[start]

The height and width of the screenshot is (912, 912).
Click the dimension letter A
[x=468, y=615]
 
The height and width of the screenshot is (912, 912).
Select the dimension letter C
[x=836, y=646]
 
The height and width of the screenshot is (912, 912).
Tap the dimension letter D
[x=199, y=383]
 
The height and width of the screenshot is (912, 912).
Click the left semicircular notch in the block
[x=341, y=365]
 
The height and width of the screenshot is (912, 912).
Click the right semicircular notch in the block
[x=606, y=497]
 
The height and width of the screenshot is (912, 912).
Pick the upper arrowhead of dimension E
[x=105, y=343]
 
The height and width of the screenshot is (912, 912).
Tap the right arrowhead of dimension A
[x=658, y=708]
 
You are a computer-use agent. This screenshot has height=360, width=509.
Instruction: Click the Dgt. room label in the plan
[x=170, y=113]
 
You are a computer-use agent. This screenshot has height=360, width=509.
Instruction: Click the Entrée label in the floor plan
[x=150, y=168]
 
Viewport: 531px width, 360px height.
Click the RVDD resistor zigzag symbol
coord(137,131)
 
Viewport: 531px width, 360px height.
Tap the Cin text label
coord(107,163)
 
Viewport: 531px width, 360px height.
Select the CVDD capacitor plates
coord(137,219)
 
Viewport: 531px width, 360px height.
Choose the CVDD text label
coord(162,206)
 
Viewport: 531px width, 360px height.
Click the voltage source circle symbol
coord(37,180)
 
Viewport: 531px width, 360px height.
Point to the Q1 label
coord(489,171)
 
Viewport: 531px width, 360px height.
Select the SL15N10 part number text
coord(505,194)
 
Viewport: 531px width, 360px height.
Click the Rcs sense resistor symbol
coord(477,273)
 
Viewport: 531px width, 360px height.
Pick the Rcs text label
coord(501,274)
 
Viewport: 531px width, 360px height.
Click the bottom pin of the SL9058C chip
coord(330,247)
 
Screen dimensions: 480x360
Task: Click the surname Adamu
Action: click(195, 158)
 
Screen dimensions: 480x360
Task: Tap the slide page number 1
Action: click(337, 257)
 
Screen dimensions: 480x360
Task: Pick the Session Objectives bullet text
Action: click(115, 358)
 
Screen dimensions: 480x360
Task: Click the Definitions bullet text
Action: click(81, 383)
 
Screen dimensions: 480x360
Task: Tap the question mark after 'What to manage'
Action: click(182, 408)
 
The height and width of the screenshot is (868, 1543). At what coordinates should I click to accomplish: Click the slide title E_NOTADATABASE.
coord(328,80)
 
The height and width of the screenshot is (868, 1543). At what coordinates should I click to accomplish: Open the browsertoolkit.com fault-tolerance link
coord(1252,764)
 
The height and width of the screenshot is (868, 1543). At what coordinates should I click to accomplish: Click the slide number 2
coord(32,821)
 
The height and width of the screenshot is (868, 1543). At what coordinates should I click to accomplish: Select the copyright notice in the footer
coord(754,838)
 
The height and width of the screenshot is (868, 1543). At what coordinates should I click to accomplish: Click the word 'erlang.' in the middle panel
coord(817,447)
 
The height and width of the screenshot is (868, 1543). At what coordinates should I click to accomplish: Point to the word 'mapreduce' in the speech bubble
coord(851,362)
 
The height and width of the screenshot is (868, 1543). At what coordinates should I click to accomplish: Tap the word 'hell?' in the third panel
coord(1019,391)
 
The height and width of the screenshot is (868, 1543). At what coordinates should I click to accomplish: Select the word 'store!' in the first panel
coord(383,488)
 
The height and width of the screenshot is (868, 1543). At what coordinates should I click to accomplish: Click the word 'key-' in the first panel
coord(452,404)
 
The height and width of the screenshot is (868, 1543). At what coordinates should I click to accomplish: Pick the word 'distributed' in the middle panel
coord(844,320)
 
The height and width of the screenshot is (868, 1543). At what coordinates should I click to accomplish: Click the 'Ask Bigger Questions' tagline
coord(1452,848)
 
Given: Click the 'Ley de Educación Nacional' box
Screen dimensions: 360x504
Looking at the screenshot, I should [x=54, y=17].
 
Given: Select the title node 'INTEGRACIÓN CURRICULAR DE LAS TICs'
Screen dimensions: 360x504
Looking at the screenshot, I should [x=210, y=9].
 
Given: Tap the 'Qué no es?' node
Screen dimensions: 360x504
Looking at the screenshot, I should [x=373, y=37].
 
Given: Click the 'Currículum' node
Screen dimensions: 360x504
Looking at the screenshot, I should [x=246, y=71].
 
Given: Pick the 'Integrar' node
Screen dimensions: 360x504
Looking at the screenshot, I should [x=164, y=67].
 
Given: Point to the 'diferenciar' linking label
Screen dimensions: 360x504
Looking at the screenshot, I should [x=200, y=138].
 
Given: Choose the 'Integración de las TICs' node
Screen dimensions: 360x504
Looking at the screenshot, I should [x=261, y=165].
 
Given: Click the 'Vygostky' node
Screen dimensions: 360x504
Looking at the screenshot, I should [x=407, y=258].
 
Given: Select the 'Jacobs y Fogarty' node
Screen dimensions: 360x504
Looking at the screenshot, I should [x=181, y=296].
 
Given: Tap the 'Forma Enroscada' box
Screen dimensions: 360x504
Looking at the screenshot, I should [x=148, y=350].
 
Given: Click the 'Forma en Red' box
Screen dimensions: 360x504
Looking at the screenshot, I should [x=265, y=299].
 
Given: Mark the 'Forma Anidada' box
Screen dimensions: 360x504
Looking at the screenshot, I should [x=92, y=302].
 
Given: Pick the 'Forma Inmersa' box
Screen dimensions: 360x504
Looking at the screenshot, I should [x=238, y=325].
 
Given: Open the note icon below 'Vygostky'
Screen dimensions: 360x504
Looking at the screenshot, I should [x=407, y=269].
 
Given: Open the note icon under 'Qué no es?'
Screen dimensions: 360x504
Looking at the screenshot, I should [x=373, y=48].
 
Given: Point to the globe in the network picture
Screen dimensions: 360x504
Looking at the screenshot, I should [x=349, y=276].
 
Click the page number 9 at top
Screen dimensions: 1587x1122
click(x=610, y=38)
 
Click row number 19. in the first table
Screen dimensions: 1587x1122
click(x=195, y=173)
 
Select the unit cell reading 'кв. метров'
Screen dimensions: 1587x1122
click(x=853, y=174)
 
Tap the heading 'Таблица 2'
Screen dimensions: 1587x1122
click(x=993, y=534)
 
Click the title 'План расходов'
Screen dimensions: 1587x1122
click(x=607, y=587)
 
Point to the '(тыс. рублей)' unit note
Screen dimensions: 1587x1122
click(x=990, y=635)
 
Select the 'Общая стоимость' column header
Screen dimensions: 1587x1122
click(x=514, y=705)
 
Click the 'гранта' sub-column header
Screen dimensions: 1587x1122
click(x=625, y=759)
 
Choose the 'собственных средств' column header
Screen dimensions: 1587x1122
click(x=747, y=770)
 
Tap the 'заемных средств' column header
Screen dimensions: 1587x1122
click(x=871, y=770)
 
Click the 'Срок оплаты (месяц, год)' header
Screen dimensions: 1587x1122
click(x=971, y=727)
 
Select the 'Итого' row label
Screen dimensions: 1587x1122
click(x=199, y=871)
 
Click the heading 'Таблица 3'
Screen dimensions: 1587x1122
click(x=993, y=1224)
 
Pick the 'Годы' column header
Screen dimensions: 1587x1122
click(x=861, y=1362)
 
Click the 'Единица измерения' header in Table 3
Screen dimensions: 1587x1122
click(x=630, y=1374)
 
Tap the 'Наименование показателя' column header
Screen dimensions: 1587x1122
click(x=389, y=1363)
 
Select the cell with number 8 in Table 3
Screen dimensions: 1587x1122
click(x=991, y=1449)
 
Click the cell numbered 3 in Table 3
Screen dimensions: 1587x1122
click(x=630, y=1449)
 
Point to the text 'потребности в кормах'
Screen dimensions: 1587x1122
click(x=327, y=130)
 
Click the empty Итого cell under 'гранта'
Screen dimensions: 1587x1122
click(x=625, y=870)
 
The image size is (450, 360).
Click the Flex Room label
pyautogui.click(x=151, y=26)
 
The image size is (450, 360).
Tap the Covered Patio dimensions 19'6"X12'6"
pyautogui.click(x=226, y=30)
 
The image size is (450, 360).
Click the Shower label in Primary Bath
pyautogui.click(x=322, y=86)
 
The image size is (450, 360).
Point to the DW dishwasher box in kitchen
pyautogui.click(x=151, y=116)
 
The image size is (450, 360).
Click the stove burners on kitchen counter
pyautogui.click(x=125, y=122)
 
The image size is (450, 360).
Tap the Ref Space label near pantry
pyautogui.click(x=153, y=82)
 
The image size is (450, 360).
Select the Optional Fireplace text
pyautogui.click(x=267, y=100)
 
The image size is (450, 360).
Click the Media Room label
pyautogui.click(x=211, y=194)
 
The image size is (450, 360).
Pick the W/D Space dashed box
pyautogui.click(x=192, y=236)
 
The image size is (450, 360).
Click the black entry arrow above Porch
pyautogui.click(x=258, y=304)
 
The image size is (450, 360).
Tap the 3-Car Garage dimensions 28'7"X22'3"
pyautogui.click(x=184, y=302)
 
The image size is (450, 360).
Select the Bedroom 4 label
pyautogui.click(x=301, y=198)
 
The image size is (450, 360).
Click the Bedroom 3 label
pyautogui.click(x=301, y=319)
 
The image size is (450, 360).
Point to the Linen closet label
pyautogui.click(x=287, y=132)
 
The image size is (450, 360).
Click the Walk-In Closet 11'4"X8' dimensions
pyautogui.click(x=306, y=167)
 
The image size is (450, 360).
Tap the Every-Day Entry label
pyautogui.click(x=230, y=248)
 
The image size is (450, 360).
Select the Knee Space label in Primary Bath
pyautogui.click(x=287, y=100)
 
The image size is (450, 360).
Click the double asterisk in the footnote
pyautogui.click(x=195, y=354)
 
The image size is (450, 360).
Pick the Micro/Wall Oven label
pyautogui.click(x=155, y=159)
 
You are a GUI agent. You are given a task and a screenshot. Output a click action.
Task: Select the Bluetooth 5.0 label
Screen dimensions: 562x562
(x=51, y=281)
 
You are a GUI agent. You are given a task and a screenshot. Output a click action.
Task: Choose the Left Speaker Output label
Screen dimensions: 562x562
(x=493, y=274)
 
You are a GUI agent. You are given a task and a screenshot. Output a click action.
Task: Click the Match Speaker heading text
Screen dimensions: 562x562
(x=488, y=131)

[end]

▶ _Work required_
Revise the listing from the line with "Click the 'Единица" to the line with "pyautogui.click(x=151, y=116)", replacing "Table 3" with "Table 4" and leaving everything else unchanged.

▶ _Exercise solution_
Click the 'Единица измерения' header in Table 4
Screen dimensions: 1587x1122
click(x=630, y=1374)
 
Tap the 'Наименование показателя' column header
Screen dimensions: 1587x1122
click(x=389, y=1363)
 
Select the cell with number 8 in Table 4
Screen dimensions: 1587x1122
click(x=991, y=1449)
 
Click the cell numbered 3 in Table 4
Screen dimensions: 1587x1122
click(x=630, y=1449)
 
Point to the text 'потребности в кормах'
Screen dimensions: 1587x1122
click(x=327, y=130)
 
Click the empty Итого cell under 'гранта'
Screen dimensions: 1587x1122
click(x=625, y=870)
 
The image size is (450, 360).
Click the Flex Room label
pyautogui.click(x=151, y=26)
 
The image size is (450, 360).
Tap the Covered Patio dimensions 19'6"X12'6"
pyautogui.click(x=226, y=30)
 
The image size is (450, 360).
Click the Shower label in Primary Bath
pyautogui.click(x=322, y=86)
 
The image size is (450, 360).
Point to the DW dishwasher box in kitchen
pyautogui.click(x=151, y=116)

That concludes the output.